Si nos paramos a analizar el portal ArtPrice.com en cuanto a los resultados obtenidos por el arte contemporáneo en la pasada campaña del año 2018, podemos decir que los datos son concluyentes; el valor de las obras de este movimiento ha aumentado un 88% desde el año 2000, con una media de un 3,5% de plusvalía anual. Ante este escenario, al que continuamente se incorporan nuevos actores con un gran número de obras a sus espaldas, no podemos más que valorar el plan de ataque, billetera en mano, de abalanzarnos sobre las mejores piezas, con el fin de captar la mejor inversión posible para satisfacer el deseo de ver nuestra colección cada vez mas surtida de estos nuevos talentos tan rentables.
Pero no es oro todo lo que reluce, existe un 40% de artistas contemporáneos cuya rentabilidad desciende inexorablemente. Es en ese momento donde el valor estético, ya sea como consuelo o como el principal motivo de la inversión, cobra un especial valor.
¿Dónde termina el estricto valor pecuario de una obra de arte para dar paso a la supremacía del valor estético? El valor estético, basado en la percepción personal de cada individuo traducido en ciertas preferencias, válidas tanto para él mismo como para los de su entorno, aunque dichas preferencias no tienen por qué ser compartidas entre ellos, puede traducirse en un valor estrictamente personal, cuyo valor económico es meramente representativo, pero sin saberlo, aquellos coleccionistas guiados por el gusto estético provocan una variación significativa dentro de un mismo estilo o movimiento artístico.
Recientemente Artnet publicó un estudio que revela la influencia directa del color mayoritario de la obra de arte sobre el precio de remate en subasta. Por ejemplo, en el caso de la pintura no figurativa, los colores rojos y azules superan al resto en volumen de negocio, pero cuál es el más valioso; aquel que transmite lujo, elegancia o pasión, de quien busca representar a través del arte una cierta categoría social con un color como el rojo, o el azul, símbolo de la tranquilidad, paz y sabiduría, como también de status, recordando la época faraónica en al que este tono se obtenía del lapislázuli, lo que lo convertía en uno de los pigmentos más costosos de la antigüedad. La relatividad de estas afirmaciones es evidente, como el cálculo de su valor.

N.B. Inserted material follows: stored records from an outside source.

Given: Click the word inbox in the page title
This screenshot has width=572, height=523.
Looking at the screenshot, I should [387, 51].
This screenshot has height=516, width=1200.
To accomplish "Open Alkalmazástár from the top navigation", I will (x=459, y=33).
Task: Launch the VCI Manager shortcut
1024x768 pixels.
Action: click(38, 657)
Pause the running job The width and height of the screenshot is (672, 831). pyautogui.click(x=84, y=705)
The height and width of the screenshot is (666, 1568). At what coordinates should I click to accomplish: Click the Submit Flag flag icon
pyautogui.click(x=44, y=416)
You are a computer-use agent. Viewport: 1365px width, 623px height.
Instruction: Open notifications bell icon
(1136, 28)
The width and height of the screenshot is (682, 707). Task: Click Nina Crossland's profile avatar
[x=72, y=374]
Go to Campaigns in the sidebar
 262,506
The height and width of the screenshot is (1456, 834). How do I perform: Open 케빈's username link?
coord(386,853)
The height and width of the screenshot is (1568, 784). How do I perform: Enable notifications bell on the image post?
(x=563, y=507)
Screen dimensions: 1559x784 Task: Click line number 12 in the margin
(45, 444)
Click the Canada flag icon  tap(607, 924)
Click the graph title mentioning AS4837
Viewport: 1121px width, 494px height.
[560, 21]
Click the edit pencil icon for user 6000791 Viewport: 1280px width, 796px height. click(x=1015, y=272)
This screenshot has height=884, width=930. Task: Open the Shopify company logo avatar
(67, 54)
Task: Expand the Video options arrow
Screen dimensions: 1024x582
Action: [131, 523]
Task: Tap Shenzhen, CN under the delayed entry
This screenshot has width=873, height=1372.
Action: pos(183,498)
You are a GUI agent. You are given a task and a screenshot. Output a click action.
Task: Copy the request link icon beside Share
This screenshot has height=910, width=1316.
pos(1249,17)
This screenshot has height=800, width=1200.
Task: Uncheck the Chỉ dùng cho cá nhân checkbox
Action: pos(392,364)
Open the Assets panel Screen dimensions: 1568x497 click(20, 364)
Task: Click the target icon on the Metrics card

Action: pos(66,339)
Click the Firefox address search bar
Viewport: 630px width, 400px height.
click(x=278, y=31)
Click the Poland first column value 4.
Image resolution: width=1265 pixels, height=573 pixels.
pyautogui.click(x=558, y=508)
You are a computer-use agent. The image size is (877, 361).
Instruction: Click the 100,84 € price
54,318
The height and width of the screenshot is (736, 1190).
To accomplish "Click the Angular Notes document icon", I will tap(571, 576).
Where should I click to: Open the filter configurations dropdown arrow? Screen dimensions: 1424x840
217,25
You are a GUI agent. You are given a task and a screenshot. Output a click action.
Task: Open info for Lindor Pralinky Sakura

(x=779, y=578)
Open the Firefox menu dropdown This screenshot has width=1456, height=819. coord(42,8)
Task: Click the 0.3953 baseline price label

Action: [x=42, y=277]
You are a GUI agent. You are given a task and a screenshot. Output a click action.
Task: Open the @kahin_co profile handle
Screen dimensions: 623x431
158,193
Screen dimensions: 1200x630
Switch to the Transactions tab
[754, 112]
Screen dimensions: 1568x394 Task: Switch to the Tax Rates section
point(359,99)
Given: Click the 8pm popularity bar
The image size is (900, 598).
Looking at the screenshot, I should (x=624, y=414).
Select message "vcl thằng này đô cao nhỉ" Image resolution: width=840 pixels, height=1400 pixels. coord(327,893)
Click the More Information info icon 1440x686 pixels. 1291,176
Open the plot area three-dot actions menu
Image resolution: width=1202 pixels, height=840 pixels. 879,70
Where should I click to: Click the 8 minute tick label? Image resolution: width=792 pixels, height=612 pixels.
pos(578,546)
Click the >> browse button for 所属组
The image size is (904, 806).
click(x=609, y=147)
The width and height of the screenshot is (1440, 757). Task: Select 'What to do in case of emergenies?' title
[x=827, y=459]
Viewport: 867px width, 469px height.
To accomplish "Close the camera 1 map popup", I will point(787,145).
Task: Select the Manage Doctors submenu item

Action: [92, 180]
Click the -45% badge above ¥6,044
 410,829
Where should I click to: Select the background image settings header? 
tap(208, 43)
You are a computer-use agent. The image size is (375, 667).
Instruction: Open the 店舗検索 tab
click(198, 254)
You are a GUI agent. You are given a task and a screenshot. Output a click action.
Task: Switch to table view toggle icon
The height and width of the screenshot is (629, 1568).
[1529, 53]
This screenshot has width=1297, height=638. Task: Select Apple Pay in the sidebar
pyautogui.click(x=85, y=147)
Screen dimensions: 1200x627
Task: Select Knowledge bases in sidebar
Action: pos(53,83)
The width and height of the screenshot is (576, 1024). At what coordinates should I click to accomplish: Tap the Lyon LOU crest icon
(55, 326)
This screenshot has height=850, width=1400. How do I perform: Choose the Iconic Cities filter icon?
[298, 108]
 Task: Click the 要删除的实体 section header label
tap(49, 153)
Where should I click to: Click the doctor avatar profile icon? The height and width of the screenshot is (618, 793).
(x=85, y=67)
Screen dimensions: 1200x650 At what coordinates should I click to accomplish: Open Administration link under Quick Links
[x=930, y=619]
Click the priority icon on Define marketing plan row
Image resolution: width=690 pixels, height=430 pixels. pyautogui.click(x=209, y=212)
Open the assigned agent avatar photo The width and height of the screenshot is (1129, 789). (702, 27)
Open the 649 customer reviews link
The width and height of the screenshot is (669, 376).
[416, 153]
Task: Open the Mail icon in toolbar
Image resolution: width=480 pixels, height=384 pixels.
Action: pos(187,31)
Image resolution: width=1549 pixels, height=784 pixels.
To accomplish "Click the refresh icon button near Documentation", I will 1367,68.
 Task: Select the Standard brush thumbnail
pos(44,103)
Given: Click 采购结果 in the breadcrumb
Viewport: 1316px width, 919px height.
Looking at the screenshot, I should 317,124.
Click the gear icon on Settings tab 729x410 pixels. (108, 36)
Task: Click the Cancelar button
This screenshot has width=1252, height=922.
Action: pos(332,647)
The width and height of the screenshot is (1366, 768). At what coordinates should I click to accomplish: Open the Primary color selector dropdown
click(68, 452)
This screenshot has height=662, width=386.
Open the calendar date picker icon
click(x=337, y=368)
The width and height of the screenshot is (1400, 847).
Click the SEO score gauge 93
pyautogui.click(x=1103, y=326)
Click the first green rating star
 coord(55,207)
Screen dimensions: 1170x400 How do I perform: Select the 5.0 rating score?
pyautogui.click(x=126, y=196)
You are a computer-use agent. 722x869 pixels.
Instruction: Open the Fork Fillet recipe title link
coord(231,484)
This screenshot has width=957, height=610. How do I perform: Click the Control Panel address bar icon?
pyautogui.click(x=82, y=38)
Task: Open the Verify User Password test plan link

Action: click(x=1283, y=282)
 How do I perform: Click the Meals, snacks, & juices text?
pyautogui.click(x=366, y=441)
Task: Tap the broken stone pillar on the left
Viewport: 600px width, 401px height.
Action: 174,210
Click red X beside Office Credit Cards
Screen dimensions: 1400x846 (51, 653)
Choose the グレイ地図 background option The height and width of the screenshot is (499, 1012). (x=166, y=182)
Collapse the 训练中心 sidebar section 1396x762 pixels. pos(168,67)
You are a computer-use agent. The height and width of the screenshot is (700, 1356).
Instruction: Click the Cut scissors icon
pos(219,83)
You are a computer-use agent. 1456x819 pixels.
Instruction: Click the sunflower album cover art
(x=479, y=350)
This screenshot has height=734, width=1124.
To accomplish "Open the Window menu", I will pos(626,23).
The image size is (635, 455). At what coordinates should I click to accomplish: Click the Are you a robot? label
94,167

La búsqueda del valor de lo incalculable es una de las estrategias de aquellos inversores ansiosos de apuestas de valor seguro, pero el gusto estético tiene sin duda un peso lo suficientemente notorio como para influir en el remate de una pieza, y no solo el color, sino también otros tantos que completan el abanico sensitivo del individuo.
El valor del arte es muy subjetivo actualmente, podemos convertirnos en unos inversores voraces guiados por la rentabilidad “asegurada”, o dejarnos llevar, en parte, por el gusto estético. De una forma u otra, dando rienda suelta a lo impredecible que caracteriza a este mercado, donde los pronósticos fallan y el marketing cubre al artista con su velo de misticismo.